Question

Find the total surface area of the cube whose volume is $ 3\sqrt 3 \,{a^3} $ cubic units.

Answer 1

Hint: Here, in this problem to find the total surface area of a cube we first find side of a cube using a formula of volume and then using this value of the side of a cube in the formula of total surface area of a cube to get the required solution of the given problem.
Volume of a cube = $ {\left( {side} \right)^3} $ ,
Total surface area of a cube = $ 6{\left( {side} \right)^2} $

Complete step-by-step answer:
Let side of a cube be x

Then volume of is given as $ {\left( {side} \right)^3} $
 $ \Rightarrow Volume(V) = {\left( {side} \right)^3} $
But, volume of cube is = $ 3\sqrt 3 \,{a^3} $
Substituting value in above formula we have
 $
  3\sqrt 3 {a^3} = {\left( x \right)^3} \\
   \Rightarrow {\left( {\sqrt 3 a} \right)^3} = {\left( x \right)^3} \\
   \Rightarrow x = \sqrt 3 \,a \;
  $
Therefore, side of a cube is $ \sqrt 3 \,\,a\,\,units $
Also, we know that total surface area of a cube is given as $ 6 \times {\left( {side} \right)^2} $
Substituting value of ‘x’ calculated above in above formulas of total surface area. We have,
 $
  Total\,\,surface\,\,area\,\,of\,\,cube = 6 \times {\left( {\sqrt 3 \,\,a} \right)^2} \\
   \Rightarrow Total\,\,surface\,\,area\,\,of\,\,cube = 6 \times \left( {3{a^2}} \right) \\
   \Rightarrow Total\,\,surface\,\,area\,\,of\,\,cube = 18{a^2} \;
  $
Hence, from above we see that the total surface area of the cube is $ 18{a^2} $ .

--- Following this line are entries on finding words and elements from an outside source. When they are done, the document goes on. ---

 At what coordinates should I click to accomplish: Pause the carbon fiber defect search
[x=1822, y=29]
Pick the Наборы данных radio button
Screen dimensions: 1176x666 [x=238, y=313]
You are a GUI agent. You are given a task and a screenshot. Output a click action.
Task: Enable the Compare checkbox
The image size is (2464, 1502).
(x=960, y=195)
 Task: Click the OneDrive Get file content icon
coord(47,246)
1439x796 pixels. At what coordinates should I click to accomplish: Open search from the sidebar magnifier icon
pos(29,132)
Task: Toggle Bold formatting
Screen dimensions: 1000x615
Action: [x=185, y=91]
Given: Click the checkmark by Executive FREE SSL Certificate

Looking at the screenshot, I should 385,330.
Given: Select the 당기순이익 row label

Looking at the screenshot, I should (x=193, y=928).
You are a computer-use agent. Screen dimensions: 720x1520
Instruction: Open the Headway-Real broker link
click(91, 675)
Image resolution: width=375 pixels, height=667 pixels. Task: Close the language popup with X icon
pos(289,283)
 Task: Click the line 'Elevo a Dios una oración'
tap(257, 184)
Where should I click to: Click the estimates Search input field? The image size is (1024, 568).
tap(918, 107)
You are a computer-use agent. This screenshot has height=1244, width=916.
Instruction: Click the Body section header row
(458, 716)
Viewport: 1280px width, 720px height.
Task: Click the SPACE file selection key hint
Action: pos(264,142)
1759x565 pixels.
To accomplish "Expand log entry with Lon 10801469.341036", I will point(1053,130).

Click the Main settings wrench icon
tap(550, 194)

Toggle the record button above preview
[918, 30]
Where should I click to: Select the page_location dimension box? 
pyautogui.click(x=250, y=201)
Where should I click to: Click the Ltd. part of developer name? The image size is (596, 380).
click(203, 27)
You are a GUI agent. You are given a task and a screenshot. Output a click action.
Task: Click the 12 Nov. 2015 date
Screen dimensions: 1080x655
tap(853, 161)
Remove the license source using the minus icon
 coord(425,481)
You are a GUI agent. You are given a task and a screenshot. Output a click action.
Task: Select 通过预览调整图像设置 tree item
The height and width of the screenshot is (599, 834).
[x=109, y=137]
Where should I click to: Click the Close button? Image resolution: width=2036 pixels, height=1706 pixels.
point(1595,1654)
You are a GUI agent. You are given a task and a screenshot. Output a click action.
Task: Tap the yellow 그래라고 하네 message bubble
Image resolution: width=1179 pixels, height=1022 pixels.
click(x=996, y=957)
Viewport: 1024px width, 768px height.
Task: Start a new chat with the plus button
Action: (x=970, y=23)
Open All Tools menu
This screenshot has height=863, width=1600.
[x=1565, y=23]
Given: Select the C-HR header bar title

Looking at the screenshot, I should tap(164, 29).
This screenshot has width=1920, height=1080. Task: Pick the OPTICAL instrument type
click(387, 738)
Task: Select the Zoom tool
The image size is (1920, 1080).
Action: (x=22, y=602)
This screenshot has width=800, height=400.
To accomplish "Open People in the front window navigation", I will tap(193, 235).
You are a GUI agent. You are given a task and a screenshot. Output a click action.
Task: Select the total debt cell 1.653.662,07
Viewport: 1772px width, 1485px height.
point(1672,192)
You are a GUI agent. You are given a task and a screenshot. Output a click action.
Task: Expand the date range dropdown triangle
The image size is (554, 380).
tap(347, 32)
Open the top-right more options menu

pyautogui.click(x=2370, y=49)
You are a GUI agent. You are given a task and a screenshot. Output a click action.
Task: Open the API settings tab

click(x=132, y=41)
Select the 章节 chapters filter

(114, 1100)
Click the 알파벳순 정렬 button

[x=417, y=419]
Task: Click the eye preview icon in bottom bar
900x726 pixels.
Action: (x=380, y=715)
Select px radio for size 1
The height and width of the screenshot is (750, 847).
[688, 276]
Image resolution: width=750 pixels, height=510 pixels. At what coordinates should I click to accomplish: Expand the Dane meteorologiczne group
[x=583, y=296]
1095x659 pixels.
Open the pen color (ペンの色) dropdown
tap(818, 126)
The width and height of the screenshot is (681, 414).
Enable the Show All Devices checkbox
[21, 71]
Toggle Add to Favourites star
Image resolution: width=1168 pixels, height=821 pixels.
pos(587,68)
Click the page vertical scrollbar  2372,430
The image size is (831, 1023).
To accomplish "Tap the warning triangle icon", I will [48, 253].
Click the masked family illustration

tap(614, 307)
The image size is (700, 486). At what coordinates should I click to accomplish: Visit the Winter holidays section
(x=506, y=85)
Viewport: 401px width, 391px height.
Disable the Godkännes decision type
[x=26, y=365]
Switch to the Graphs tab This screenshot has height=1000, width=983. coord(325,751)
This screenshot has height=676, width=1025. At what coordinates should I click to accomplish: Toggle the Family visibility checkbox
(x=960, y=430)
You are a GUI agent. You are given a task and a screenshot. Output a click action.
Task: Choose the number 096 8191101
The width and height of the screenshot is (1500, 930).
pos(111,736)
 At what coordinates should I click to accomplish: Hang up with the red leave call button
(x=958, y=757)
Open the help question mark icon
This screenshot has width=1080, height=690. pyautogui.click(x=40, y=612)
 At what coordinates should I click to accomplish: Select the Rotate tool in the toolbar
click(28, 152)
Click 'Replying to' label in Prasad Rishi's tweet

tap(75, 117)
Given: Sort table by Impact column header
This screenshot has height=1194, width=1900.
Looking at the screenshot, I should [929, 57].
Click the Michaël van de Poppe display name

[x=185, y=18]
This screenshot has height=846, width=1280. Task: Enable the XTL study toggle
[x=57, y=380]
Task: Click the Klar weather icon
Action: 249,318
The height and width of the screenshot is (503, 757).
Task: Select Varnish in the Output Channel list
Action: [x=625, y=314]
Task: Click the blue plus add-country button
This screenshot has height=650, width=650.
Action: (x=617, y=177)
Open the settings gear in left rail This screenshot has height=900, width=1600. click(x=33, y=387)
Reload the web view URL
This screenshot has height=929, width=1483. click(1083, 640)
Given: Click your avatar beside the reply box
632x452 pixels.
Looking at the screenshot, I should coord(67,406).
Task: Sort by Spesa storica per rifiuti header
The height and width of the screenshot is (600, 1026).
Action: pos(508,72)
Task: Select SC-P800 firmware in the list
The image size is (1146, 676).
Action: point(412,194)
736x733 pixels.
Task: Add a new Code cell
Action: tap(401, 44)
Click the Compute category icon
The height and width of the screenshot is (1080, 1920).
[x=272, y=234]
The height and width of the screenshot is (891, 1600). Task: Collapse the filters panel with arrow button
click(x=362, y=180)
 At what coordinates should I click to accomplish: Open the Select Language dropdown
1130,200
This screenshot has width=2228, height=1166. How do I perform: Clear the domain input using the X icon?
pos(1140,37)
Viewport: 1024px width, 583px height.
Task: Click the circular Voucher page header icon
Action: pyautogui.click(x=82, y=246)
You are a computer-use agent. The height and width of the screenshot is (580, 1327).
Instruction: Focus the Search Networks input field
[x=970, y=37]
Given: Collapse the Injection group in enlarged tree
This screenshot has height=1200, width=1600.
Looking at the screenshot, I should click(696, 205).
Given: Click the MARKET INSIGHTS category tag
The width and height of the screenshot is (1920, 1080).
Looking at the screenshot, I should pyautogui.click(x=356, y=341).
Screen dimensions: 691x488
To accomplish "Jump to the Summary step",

Note: In mensuration there are different formulas for different figures even there are different formulas for surface area and volumes of figures. So, to get the right solution of the problem students should select appropriate formulas and also do calculations very carefully to get the required solution of the problem.